Sunday, May 10, 2009

bees

Ait Ali is humming again. I remember last year, my head was all fuzzy with changed sleep patterns, new food, and an avalanche of new words. I stepped out onto my host family’s roof/balcony and heard this all encompassing humming. At the time I thought, “Sweet heaven, that canNOT be the flies… but there are a lot of flies… ooog.” It wasn’t flies though. It’s bees. Hundreds of thousands of bees. Hurrying to every flower they can find. The air is abuzz with their activity.
Ait Ali is known for it’s honey. There are a couple kinds made here. There is rosemary honey, or “white honey” as they call it. It is white, too, especially when it crystallizes. Pure, sparkly, creamy white. It’s delicious. There is also “black honey,” which isn’t quite black, but it is very dark. Its flavor is complex and delicious. It is not easy to get your hands on any of this honey, though. Those who have their own hives (most people) eat all the honey themselves. The cooperative sells the honey in big cities. The women’s association sells the honey to the first comers, I guess, and the que fills up fast.

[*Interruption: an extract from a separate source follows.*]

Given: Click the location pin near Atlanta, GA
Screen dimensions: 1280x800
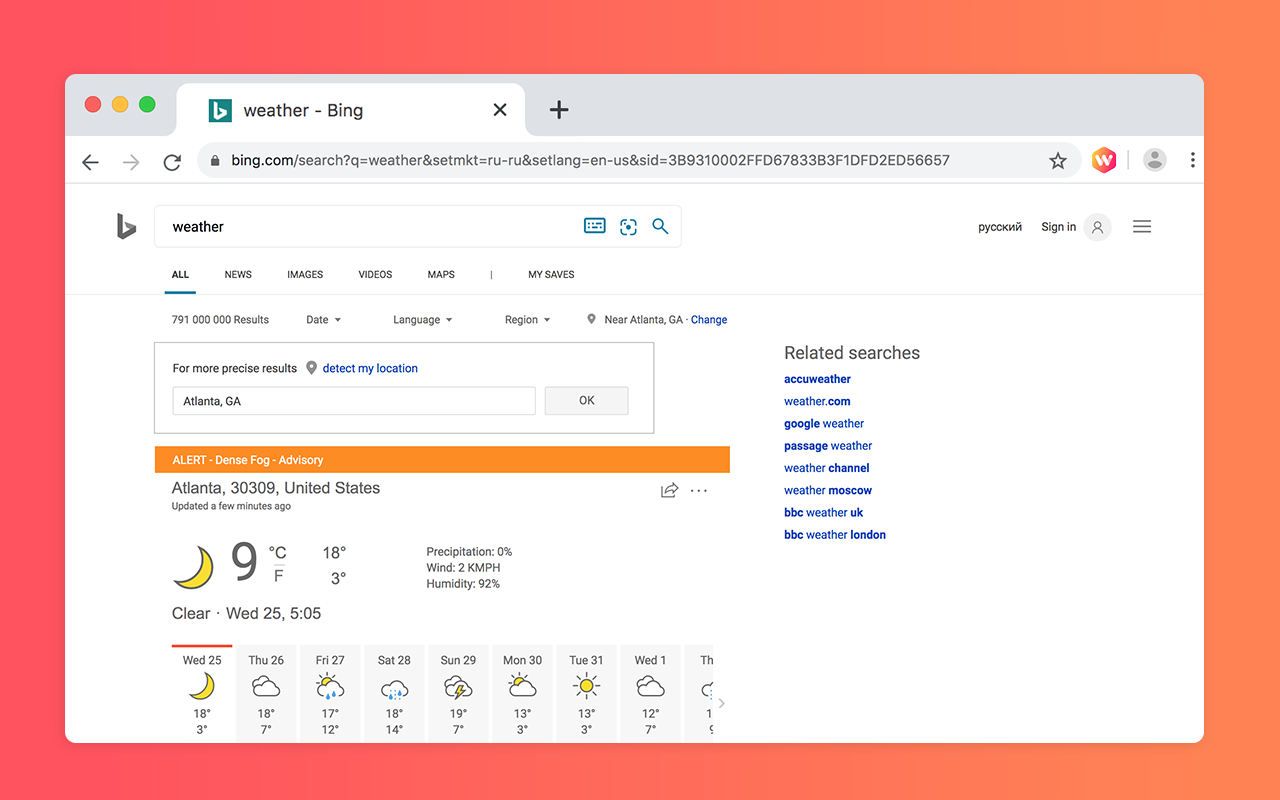Looking at the screenshot, I should (591, 319).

This year is supposed to be really good for the bees. We had a lot of rain in the spring, so there were just bunches of flowers. The bees responded by reproducing. Hive after hive swarmed, and the beekeeper experts would don home-made bee hats, and coax the bees into a big basket with the help of a large metal spoon. A honey bee swarm is when the number of bees gets to big for the physical size of the hive. The queen then lays a new queen egg, and once she matures, she leaves. She takes half the hive with her, and they start a new hive somewhere else. Bees are much more aggressive when they are getting ready to swarm. They just come after you randomly sometimes. At different times, one part of the village would suddenly become dangerous to traverse. People would drape scarves over their heads and run. My host family’s bees swarmed, too.. they swarmed to right outside my front door. One morning I stepped outside my door, and locked it, and as I walked away, I thought “Gee, that sounds like a whole lot of bees really close by…” and I turned my head to see a couple thousand of them clustered on a small log sticking out of my neighbors wall, hanging on each other like the monarchs do in Mexico. A solid mass of humming, buzzing, worried bees. I stood stock still and stared, and then quietly walked away. A short time later the bee-man came with his bee-hat, his basket, his metal spoon and his sting-impervious hands and feet.
I like the bees. I like bees even better when they like me. Maybe someday I will be a beekeeper and grow medicinal plants (rosemary, lavender, sage…) for my bees to drink nectar from and make delicious honey. I think it would be fun!